X bv, opgericht in 2005, heeft een naheffingsaanslag dividendbelasting ontvangen voor 2018, inclusief belastingrente. De inspecteur stelt dat advieskosten van € 156.104, gemaakt voor de Amerikaanse belastingclaim en tax compliance van de aandeelhouder F, een verkapte dividenduitkering vormen. X bv betwist dit, stelt dat er geen vermogensverschuiving naar F heeft plaatsgevonden en vraagt om een lagere belastingrente en integrale proceskostenvergoeding. De inspecteur houdt vol dat de kosten F bevoordelen en dat de belastingrente correct is berekend. In geschil is of X bv door de betaling van advieskosten F heeft bevoordeeld, of er sprake is van een verkapte dividenduitkering, en of de belastingrente proportioneel is.

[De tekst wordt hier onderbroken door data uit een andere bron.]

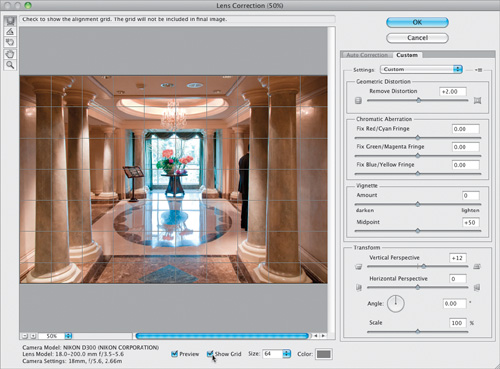Click the pincushion distortion icon
Image resolution: width=500 pixels, height=369 pixels.
coord(477,100)
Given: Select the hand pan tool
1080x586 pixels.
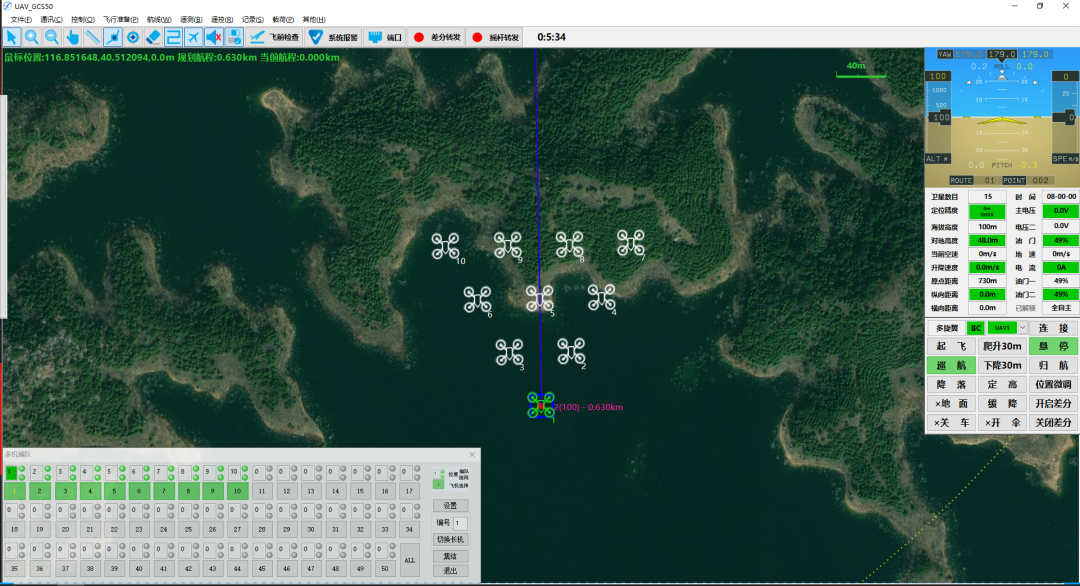Looking at the screenshot, I should point(72,37).
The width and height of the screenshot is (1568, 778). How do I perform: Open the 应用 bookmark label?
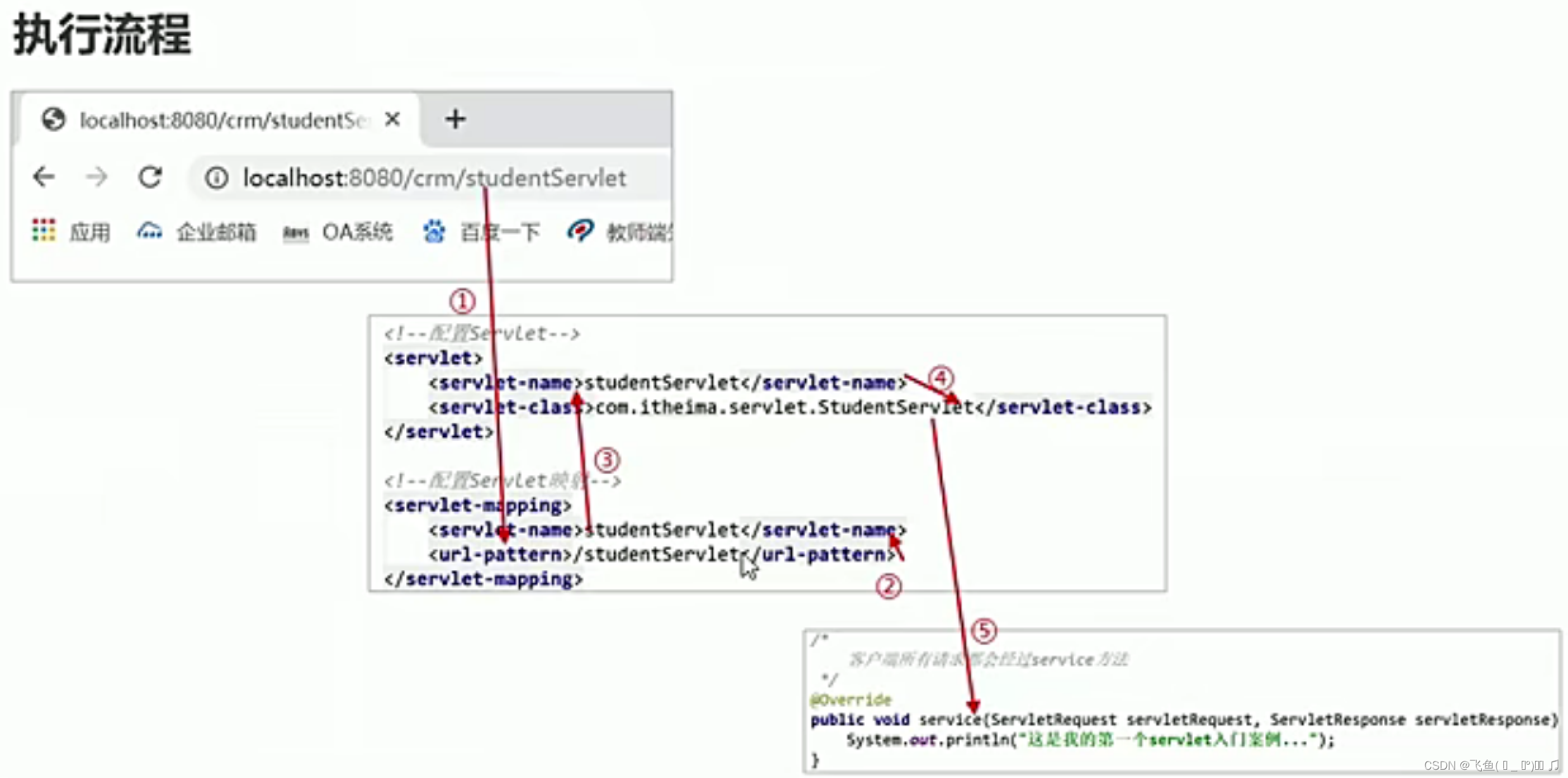[x=89, y=232]
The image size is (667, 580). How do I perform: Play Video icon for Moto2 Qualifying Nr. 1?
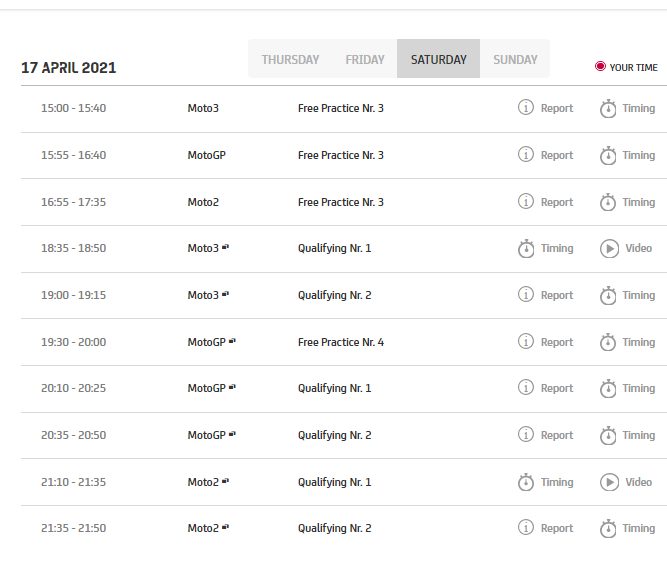610,482
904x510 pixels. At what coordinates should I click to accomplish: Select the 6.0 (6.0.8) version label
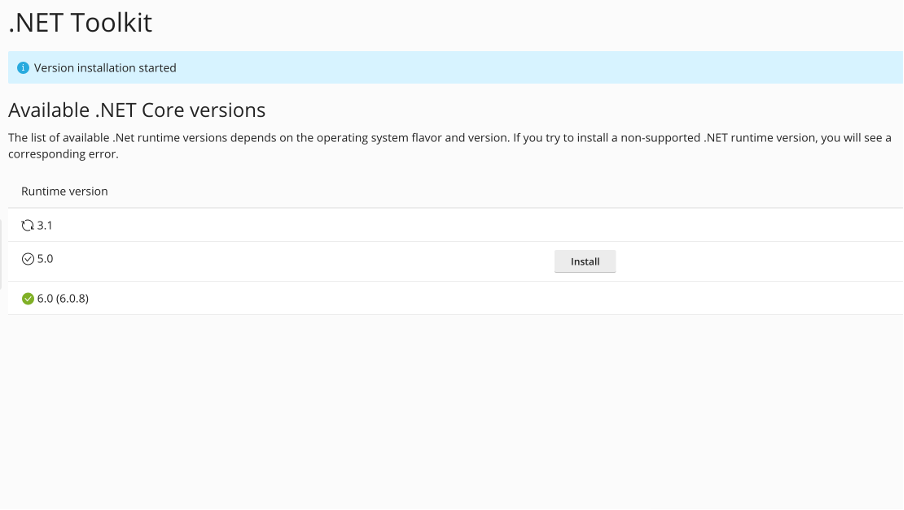click(x=63, y=298)
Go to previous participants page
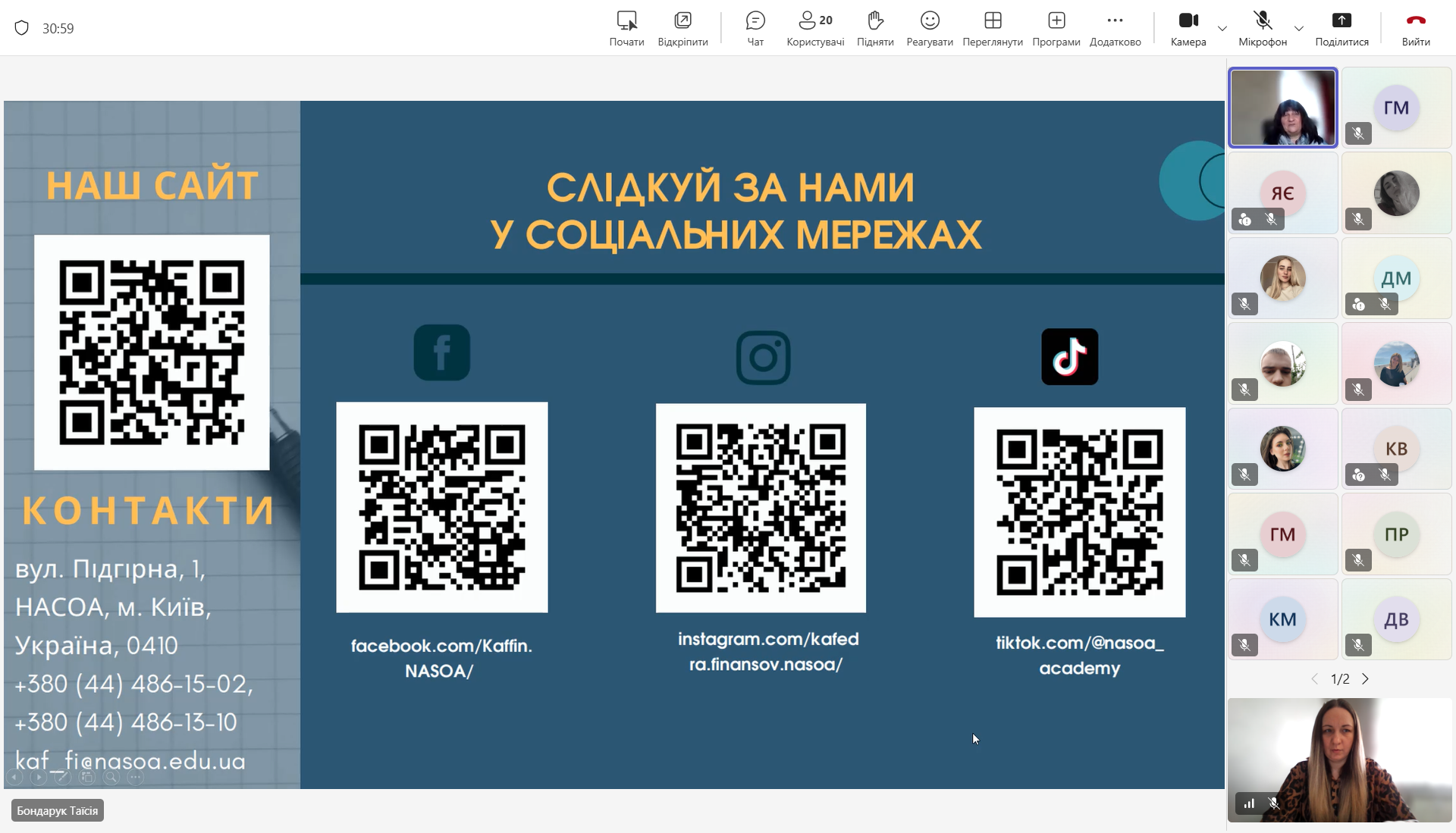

Rechtbank Den Haag oordeelt dat de advieskosten voor de Amerikaanse belastingclaim en tax compliance geen zakelijke overwegingen hebben en een bevoordeling van F vormen. De naheffingsaanslag is in zoverre terecht. Echter, de kosten voor compliance van de dochtervennootschap en advies inkomstenbelasting zijn ten onrechte als uitdeling aangemerkt. De rechtbank vermindert de naheffingsaanslag en rentebeschikking dienovereenkomstig. Het beroep op een te hoog belastingrentepercentage wordt afgewezen, evenals het verzoek om een integrale proceskostenvergoeding, omdat er geen sprake is van ernstige onzorgvuldigheid door de inspecteur. De rechtbank verklaart het beroep deels gegrond en veroordeelt de inspecteur in de proceskosten van X bv.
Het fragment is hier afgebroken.